According to Greek mythology, the gods Prometheus and Zeus were at odds with each other because Prometheus had, despite Zeus' wishes, given the gift of fire to humans. Zeus was enraged to see that humans were given the gift of fire, and he punished Prometheus for this by having Hephaestus, the Greek god of blacksmiths, bind him to a rock. The rest of the story describes Prometheus' interactions with the chorus and various other characters, and how he explains his actions and remains defiant even when being threatened by Hermes. There are multiple interpretations of Prometheus' actions and his role in the overall scheme of things, but in each we can see how he fits the definition of the classic trickster who we see in many other myths.

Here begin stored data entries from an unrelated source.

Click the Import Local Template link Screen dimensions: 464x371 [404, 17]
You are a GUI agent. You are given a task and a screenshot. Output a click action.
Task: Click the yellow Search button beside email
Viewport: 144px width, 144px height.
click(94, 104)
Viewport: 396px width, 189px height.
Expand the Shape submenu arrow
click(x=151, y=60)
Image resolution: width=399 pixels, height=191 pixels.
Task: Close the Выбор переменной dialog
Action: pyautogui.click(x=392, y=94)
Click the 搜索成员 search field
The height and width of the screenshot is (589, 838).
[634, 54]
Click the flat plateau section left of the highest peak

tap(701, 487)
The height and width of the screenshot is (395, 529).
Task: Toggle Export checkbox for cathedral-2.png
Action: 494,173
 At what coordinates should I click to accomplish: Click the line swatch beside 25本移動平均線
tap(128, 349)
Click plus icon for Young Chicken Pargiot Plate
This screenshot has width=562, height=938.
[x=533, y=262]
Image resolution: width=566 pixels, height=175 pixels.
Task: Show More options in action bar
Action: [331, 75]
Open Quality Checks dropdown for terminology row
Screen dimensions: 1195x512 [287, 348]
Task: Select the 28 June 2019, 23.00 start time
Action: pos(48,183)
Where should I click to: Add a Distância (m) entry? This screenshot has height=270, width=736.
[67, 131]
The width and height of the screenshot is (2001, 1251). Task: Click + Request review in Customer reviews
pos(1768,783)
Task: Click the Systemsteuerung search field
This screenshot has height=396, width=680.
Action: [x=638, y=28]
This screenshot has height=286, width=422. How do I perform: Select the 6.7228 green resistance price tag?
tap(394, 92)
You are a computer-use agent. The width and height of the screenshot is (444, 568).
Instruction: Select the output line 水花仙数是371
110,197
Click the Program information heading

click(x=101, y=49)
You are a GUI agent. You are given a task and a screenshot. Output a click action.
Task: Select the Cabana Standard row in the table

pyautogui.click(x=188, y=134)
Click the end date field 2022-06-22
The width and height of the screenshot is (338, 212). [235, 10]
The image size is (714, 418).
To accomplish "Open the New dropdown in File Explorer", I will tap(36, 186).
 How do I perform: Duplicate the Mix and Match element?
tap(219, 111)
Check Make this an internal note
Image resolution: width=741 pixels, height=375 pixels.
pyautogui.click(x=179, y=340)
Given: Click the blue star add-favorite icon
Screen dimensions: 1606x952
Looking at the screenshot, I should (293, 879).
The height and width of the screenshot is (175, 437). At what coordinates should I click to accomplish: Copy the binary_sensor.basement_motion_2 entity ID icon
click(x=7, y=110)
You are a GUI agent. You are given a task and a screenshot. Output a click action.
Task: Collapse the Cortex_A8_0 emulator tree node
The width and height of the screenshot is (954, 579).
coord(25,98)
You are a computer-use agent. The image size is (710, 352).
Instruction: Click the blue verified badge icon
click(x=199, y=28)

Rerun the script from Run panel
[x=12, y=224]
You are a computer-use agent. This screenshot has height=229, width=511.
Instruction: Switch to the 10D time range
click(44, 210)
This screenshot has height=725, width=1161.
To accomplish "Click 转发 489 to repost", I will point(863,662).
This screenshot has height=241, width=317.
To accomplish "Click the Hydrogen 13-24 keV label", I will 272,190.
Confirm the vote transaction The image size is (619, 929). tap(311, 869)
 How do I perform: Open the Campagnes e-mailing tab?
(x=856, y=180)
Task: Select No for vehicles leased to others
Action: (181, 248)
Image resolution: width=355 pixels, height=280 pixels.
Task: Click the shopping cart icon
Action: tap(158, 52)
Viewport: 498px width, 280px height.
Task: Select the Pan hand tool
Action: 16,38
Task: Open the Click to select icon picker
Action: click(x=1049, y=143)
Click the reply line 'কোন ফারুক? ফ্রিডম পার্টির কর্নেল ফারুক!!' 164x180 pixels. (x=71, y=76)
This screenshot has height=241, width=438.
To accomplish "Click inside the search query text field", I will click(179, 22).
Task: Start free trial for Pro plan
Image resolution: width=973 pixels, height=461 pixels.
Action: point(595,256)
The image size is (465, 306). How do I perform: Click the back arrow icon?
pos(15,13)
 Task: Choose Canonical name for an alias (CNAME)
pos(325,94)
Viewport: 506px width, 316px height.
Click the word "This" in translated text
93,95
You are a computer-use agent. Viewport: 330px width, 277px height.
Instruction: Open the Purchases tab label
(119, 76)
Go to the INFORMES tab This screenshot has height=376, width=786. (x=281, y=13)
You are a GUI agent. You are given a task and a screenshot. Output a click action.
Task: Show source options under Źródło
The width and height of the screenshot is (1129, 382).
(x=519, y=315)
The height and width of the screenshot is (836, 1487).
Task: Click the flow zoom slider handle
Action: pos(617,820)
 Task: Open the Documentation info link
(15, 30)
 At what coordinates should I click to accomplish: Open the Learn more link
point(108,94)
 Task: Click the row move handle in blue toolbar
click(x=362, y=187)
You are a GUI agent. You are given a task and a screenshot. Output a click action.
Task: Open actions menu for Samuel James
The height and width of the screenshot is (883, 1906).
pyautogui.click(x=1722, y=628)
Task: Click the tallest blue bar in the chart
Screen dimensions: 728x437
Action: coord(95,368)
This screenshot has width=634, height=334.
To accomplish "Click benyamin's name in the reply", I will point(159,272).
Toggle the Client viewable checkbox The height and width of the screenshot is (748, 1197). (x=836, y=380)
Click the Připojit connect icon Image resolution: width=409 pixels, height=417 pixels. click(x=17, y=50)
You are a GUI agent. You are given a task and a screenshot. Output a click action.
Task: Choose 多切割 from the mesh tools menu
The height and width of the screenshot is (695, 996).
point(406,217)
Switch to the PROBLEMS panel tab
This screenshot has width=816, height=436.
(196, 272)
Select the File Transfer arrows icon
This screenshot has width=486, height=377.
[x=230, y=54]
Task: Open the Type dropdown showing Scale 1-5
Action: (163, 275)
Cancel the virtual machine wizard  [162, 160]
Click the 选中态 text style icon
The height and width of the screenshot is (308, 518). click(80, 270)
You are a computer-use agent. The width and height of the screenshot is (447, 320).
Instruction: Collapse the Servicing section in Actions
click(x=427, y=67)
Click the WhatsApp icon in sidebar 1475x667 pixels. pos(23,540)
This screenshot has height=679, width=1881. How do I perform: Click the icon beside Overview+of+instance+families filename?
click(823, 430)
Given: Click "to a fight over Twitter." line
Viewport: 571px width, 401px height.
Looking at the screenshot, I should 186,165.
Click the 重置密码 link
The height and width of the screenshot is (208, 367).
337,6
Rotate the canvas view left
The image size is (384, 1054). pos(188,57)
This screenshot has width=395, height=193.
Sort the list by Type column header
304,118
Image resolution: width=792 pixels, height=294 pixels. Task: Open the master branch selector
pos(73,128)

In "Introduction to Modern Mythology," by Thury and Devinney, we read that the trickster is valued as a transformer of culture, or a cultural hero (pp. 228). This can be seen not only in the story of Prometheus, but also in many other myths. A trickster is someone who uses wit and guile to trick those in power and help those who are weak. We also see that a trickster is a liminal figure, one who is on the threshold between two worlds (Thury and Devinney, Introduction to Modern Mythology, pp. 229). We see this in the case of Prometheus who, despite being a titan with the same status as a god, takes the side of the weaker humans. He challenges the authority of Zeus rather than supporting him. .
The major theme we see in the story is how Prometheus, a titan, is punished by Zeus, a god, for helping the humans. This points to a couple different ideas: the gods hold more power than the titans despite being younger, there is a big power gap between the gods and humans, giving the humans divine help is forbidden and is a punishable offense. In addition, in different versions of the story as told by Hesiod (in Theogony) or by Aeschylus (in Prometheus Bound and Works and Days), we see the actions of Prometheus emphasized differently.